MSPs can use P4C to create multiple plans for multiple clients, across any vertical, as the client’s business continuity plan moves from becoming a static plan to a live cloud-based system that contains plans, simulation schedules and audit logs of all activations.

When P4C becomes generally available at the end of August, out of the gate it will integrate with CloudOak’s own CUBE, with Rubrik, and also with Datto.

“We will be announcing another major integration at the end of the month as well,” Cheeseman said. “From there, the strategy will be to add more major integrations, first with document management systems and other backup and DR solutions, and from there, in short order, the major PSAs.”

Cheeseman said that the pre-launch of P4C was made specifically so they could show it at ChannelCon, and that the reaction had exceeded their expectations.

“The reaction at this event from MSPs has been great,” he noted. “A typical response, 40 seconds into the presentation, is that they never thought of that, kind of like the reaction was to IT Glue when it came out.”

While P4C could be used as a pre-sales tool for CUBE, providing a free business continuity plan that takes only minutes to create, it also has a short sales cycle to sell on its own.
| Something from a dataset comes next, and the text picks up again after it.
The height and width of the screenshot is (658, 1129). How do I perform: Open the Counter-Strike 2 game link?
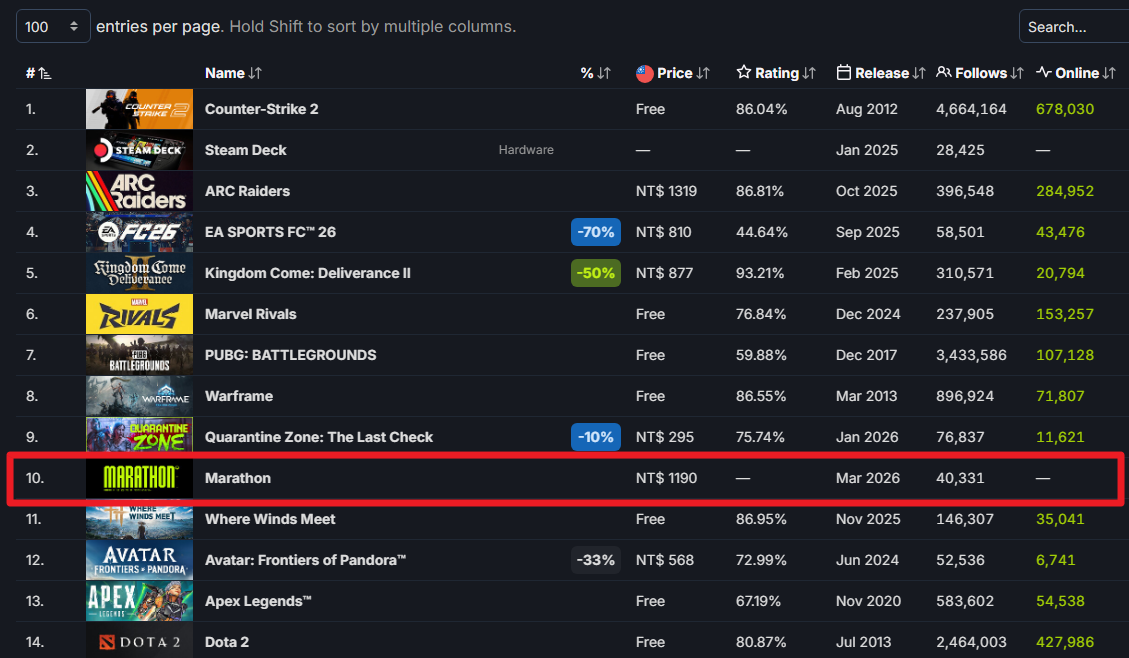tap(261, 109)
“CUBE, nine and a half times out of ten, is a displacement strategy for the MSP, so it’s a more difficult sales cycle, but P4C is cloud SaaS-based,” Cheeseman commented.

CloudOak was aggressively recruiting for quality MSP partners at ChannelCon, and will be doing the same at ASCII’s SMB IT Success Summit in downtown Toronto on August 21-22. Cheeseman indicated however, that they don’t think that their offerings are a great fit for every MSP.

“I think that an MSP needs to have a certain level of maturity for this type of service, which could be difficult for smaller ones,” he said. “So we will have something of a culture strategy, and it will be more of a select channel as a result. We will beachhead P4C at ASCII in two weeks. It’s the best of the Canadian shows, since it attracts the largest number of strong MSPs, and we think we will have the same success there that we have had at ChannelCon.”